To start, apps are notorious for requiring constant updates and facing numerous technical issues; issues that for the most part would be avoided by going into a branch. Many people are more content with going into a branch to communicate issues and get answers over and above the standard textbook answers most FAQ sections provide. For situations such as this, Tandem Bank has hit the nail on the head by incorporating a call centre for individuals who have more complex problems they need to discuss with a human who may have more control or ability to solve the complication. Would an offering such as Tandem’s increase customer loyalty over other digital banks due to addressing the psychological issue of human comfort?
Customer adoption and loyalty
Traditional banks need loyalty to survive, in order to maintain profitable and avoid illiquidity. Recently, they have been in trouble; Capgemini’s World Retail Banking Report 2015 shows that for the second year running banks have not been able to improve on customer experiences. On a global basis, Gen Y are the most common to leave their current banks accounts but with the majority of this generation brought up with technology at their fingertips, it is hardly surprising they naturally follow the trends of digital innovation.
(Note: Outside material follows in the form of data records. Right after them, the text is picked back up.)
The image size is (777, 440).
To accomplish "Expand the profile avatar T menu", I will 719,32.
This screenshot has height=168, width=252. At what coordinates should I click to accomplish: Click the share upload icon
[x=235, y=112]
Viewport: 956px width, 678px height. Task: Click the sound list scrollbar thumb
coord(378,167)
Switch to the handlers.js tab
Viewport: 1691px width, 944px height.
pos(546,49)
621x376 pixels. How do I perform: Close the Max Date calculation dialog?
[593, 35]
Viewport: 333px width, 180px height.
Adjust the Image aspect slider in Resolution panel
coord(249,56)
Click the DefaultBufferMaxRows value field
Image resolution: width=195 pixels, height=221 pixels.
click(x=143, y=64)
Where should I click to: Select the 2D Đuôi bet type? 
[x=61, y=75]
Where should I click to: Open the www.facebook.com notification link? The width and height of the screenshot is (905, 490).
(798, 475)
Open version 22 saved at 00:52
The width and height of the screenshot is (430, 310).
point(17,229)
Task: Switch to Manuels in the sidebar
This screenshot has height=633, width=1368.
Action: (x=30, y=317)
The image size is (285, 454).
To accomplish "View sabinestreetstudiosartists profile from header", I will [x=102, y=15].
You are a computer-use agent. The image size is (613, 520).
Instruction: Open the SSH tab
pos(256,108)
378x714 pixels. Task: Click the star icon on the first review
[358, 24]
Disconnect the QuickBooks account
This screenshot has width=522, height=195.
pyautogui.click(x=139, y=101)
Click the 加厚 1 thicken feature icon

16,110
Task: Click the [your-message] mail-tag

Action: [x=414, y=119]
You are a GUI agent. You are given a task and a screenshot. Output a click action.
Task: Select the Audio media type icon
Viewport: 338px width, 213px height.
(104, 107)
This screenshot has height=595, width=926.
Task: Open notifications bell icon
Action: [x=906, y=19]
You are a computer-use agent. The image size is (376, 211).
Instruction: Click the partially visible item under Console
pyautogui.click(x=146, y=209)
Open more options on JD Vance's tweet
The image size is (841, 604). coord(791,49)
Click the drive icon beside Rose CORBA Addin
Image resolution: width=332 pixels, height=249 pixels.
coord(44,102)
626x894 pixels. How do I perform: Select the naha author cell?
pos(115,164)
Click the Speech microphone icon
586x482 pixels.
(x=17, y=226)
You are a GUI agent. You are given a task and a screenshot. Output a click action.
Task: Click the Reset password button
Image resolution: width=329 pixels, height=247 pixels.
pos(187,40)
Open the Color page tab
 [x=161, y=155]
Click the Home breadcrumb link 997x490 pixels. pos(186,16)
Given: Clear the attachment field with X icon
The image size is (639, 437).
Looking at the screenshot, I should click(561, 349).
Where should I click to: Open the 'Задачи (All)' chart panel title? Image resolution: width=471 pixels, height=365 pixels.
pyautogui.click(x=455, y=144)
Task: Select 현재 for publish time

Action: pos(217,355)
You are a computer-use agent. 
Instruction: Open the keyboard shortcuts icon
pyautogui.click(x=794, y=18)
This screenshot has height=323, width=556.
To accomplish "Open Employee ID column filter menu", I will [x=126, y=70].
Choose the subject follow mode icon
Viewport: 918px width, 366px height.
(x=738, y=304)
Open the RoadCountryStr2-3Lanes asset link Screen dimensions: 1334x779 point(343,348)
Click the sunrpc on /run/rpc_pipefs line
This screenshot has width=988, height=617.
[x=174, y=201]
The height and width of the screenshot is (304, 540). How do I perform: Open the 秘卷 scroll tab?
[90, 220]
Poor loyalty outside of Gen Y stems from a poor front office experience in branch, high (hidden) fees and an overall lack of trust. Even so, many customers are still too afraid to switch accounts due to the perception it is complicated, time-consuming and risky. Alasdair Smith, Chairman of the Retail Banking Investigation, said: “We think customers need to be put in charge of their banking…for too long banks have been able to sit back and take their existing customers for granted. We don’t think that customers will truly benefit from a more competitive marketplace until they can compare accounts more easily and feel confident that they can switch without risk…”
Switching to a purely digital bank might well be the answer for consumers. There’s no travelling to a branch, long waiting times or filling out endless forms; instead customers can sign up hassle free online. Plus, with over 20% of the world’s population on some form of social media, it certainly won’t be difficult for these digital banks to attract attention. Ultimately, it comes down to comfort vs. innovation. The old vs. the new.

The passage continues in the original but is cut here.